*TASK TO COMPLETE*. Lines before the one containing "Open the XML source code view icon" are excluded; retype that line and all remaining lines of the material exactly.

*RECORD SET*.
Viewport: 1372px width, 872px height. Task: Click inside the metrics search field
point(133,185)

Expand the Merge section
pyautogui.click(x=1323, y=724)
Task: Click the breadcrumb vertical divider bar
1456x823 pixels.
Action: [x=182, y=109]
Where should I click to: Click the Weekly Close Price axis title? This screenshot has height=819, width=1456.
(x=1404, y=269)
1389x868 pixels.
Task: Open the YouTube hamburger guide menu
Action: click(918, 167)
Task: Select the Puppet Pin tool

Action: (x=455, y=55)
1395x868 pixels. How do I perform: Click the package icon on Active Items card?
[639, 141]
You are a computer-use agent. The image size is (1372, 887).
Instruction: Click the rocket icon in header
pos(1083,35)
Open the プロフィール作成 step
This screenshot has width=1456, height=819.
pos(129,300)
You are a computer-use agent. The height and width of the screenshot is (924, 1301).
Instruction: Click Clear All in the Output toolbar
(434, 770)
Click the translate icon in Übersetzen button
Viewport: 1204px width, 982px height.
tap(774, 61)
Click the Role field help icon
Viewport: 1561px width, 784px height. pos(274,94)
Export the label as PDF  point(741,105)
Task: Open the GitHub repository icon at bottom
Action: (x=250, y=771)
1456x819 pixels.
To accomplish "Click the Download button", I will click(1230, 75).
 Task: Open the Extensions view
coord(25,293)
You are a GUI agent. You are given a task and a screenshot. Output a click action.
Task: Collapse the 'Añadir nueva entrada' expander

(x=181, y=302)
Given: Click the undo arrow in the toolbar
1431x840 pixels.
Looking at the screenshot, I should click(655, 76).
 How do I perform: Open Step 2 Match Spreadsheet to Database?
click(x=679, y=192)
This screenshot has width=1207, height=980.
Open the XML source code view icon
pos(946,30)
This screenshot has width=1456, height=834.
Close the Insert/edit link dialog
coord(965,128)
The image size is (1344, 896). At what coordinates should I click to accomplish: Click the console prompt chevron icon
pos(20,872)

*EXERCISE SOLUTION*.
Open the XML source code view icon
pos(946,30)
This screenshot has width=1456, height=834.
Close the Insert/edit link dialog
coord(965,128)
The image size is (1344, 896). At what coordinates should I click to accomplish: Click the console prompt chevron icon
pos(20,872)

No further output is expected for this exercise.